Now, all of these checks may prevent the crashes, but I'm not sure if actually there is an underlying issue that one should address, and these are just symptoms ?
that's precisely my comment at: https://github.com/cms-sw/cmssw/issues/39234#issuecomment-1232537510, see also https://github.com/cms-sw/cmssw/issues/39234#issuecomment-1279266060.
For example to use the sign of the first component, this loop seems safer:
if (i == 0) { // select the pz sign of the first component pzSign = updatedTSOS.localParameters().pzSign(); } else { // skip components with the "wrong" pz sign if (pzSign * updatedTSOS.localParameters().pzSign() < 0) { continue; } }
while logically correct, this doesn't solve the issue at https://cms-talk.web.cern.ch/t/logic-error-in-reco-job-for-run-360888-dataset-parkingdoublemuonlowmass2/16641 :(
So I have made a bit of archeology dig.
The crash reported in prompt reco (cmsTalk) already appeared once this year (see https://github.com/cms-sw/cmssw/issues/39026) and I solved it by proposing https://github.com/cms-sw/cmssw/pull/39056.
With the state of the code as of 2b81038ca2d3d3726589e58d1da24c1b7c8f0adf the newly reported crash doesn't happen either.
Then, the same file (TrackingTools/GsfTracking/src/GsfMultiStateUpdator.cc) was touched twice by @swagata87:
- in https://github.com/cms-sw/cmssw/pull/39256 (to reduce the amount of GSF tracking errors, see https://github.com/cms-sw/cmssw/issues/39234 )
- in https://github.com/cms-sw/cmssw/pull/39656 (to solve this very issue).
with the state of the code as of https://github.com/cms-sw/cmssw/commit/f3afc63127880c397839549e52c7877ffd518b52 the crash in prompt reco doesn't happen, so I conclude that the issue has been re-introduce somehow by mistake in PR https://github.com/cms-sw/cmssw/pull/39656.
https://github.com/cms-sw/cmssw/pull/39656 is a rather simple PR. As I understand, all it does is to make sure that the states we are allowing to go further in the reco chain has a positive definite curvilinear error matrix, so that the states are more well behaved.

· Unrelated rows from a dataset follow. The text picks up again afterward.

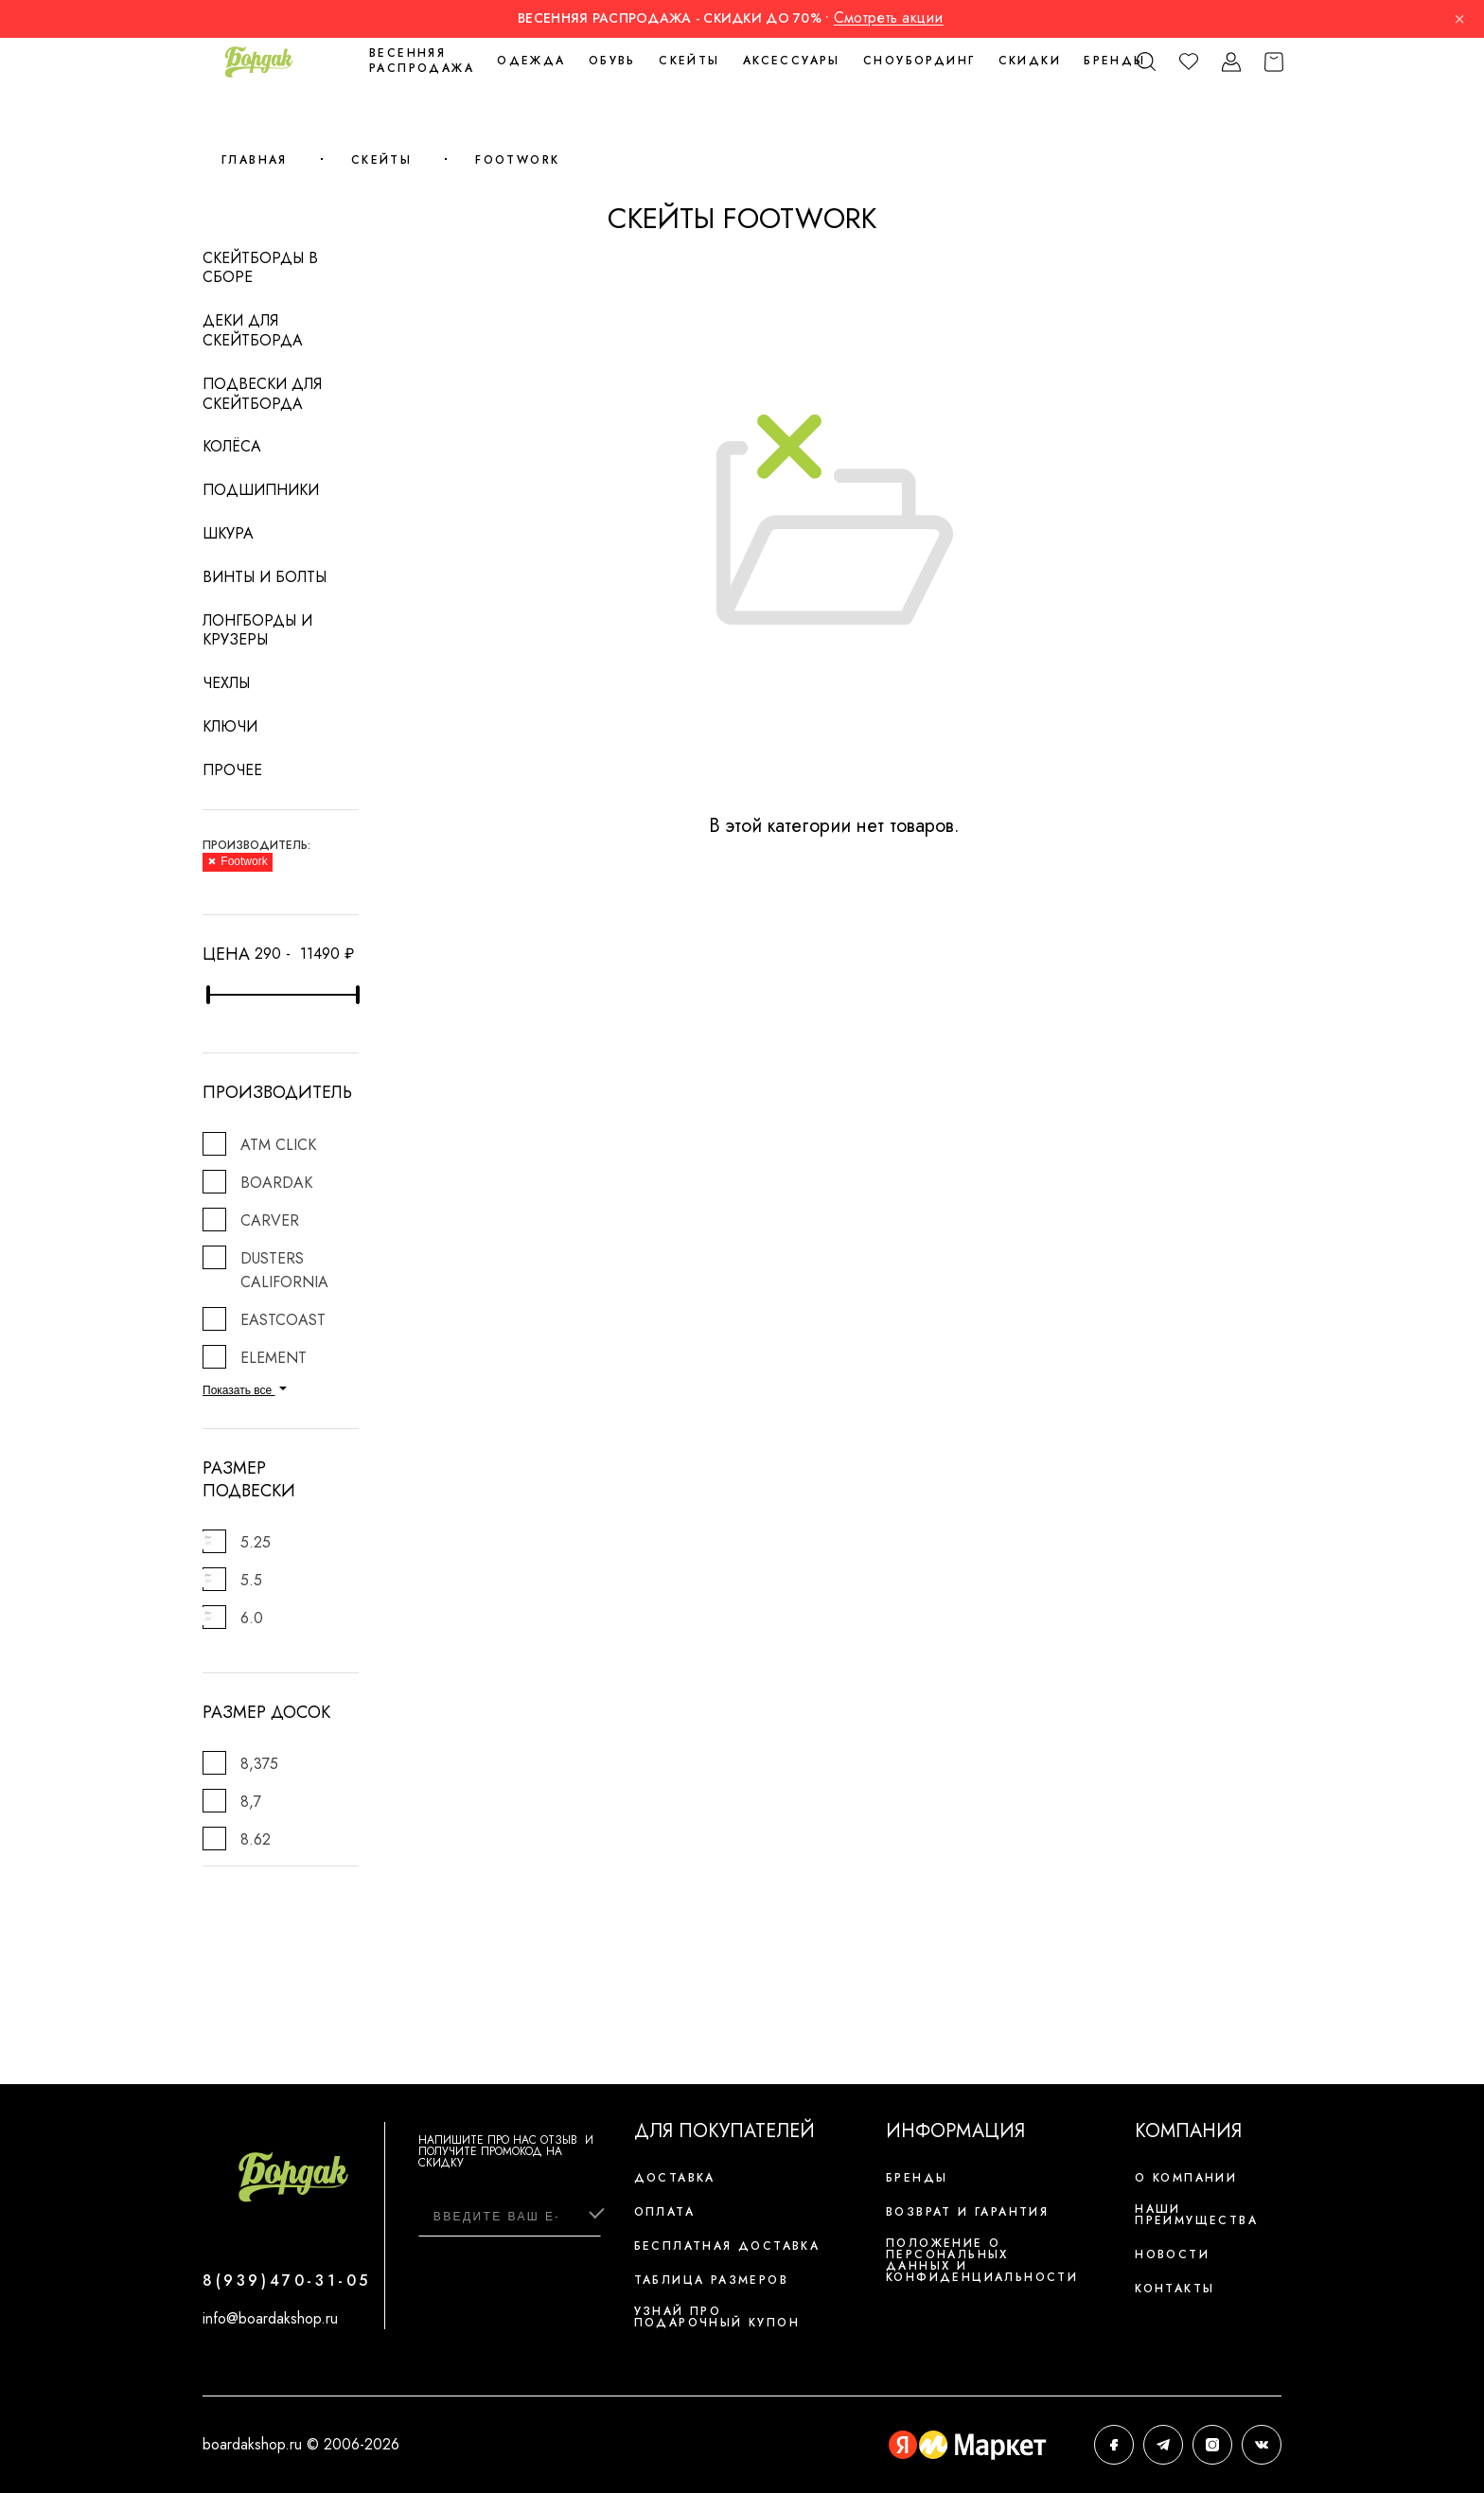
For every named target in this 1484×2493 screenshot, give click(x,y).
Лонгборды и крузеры (257, 630)
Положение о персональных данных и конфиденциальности (982, 2260)
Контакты (1174, 2288)
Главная (254, 159)
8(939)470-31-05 (287, 2280)
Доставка (675, 2178)
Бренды (1114, 60)
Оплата (664, 2212)
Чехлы (226, 683)
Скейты (381, 159)
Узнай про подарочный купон (717, 2317)
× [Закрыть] (1459, 19)
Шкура (228, 533)
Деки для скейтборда (253, 330)
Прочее (232, 770)
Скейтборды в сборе (260, 268)
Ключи (230, 726)
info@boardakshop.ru (270, 2318)
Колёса (232, 446)
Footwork (517, 159)
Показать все (245, 1390)
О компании (1186, 2178)
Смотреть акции (889, 17)
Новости (1172, 2254)
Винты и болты (265, 577)
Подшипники (261, 490)
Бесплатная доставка (727, 2246)
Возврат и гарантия (967, 2212)
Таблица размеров (711, 2280)
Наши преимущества (1196, 2214)
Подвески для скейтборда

This should not lead to the crash. We are probably missing something elsewhere.
Also, I noticed that the frequency of this crash at HLT has reduced after https://github.com/cms-sw/cmssw/pull/39656, but given that the crash has not completely disappeared, it's clear that there is something more to it which we are missing currently. I am open to suggestions and happy to try out any suggestions people might have on this.
The reco chain of electron and lowpt-electron is a bit different. So I was wondering if that has something to do with it. The problem could also be in lowpt-electron specific code/config. I have to admit I have not figured it out yet.